Wie vor einem halben Jahr soll bei der Innenministerkonferenz, die vom 09. bis 11. Dezember 2020 in Weimar und virtuell stattfindet, über den bestehenden Abschiebestopp nach Syrien entschieden werden. Einige CDU-geführte Bundesländer liebäugeln mit einer Lockerung des Abschiebestopps, ein wichtiges Instrument, das Flüchtlinge aus Syrien Schutz bietet. Wenn es nach den Befürwortern dieser Lockerung ginge, sollten zumindest Straftäter*innen und Gefährder*innen in das Bürgerkriegsland abgeschoben werden.

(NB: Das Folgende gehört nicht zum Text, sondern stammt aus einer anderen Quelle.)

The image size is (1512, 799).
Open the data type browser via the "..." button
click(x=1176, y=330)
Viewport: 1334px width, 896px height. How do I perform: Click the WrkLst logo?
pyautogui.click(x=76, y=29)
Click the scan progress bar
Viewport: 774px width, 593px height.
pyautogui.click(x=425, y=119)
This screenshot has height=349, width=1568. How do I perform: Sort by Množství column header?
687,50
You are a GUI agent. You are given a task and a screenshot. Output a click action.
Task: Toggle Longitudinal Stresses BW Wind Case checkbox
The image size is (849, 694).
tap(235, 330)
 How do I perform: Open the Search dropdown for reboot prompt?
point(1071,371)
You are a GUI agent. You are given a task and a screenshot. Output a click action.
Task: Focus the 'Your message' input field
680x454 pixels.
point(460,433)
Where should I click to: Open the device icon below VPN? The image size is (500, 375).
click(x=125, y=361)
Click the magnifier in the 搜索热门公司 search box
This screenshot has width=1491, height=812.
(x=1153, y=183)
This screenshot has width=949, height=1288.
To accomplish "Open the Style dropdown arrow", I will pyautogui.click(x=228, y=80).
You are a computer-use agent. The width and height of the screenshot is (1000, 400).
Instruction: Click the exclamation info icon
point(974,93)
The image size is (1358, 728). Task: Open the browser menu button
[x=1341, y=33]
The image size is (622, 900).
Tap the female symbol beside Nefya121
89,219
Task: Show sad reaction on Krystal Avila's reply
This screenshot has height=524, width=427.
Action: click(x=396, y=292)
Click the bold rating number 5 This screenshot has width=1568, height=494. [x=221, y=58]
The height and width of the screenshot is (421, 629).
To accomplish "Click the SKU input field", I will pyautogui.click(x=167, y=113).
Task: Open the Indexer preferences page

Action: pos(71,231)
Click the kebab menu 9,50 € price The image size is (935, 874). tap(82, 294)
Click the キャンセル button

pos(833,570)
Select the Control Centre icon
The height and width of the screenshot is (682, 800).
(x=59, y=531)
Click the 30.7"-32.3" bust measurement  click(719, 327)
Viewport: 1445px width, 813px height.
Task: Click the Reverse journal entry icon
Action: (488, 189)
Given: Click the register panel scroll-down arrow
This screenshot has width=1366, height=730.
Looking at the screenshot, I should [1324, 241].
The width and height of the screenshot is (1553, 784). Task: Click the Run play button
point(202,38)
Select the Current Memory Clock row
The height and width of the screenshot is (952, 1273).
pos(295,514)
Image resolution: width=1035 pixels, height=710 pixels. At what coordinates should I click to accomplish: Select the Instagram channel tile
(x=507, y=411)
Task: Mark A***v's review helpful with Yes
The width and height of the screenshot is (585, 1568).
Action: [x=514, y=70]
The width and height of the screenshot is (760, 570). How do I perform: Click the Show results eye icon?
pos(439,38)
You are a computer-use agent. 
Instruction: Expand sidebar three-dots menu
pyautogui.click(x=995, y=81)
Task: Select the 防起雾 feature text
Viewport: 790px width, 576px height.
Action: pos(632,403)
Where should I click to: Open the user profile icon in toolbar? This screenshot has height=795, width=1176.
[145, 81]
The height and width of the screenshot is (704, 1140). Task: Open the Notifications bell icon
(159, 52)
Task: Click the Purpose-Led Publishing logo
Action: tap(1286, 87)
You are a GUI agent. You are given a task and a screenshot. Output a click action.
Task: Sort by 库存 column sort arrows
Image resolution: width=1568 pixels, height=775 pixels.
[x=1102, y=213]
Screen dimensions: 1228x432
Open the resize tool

Folgende Fakten machen deutlich, dass dieser Abschiebestopp nicht in Frage gestellt werden darf, und zwar für alle Menschen aus Syrien:

  • In Syrien tobt seit 2011 ein Krieg, der unzählige Opfer gefordert und mehr als 6,6 Millionen Personen zur Flucht gezwungen hat (Global Trends UNHCR 2020). Das ist weltweit die höchste Zahl an Flüchtlingen, ein trauriger Rekord. Sie alle entfliehen Giftgasangriffen, Bombardierungen – auch von zivilen Einrichtungen, sogar von Krankenhäusern oder Schulen – und der willkürlichen Zerstörung ihres Umfelds.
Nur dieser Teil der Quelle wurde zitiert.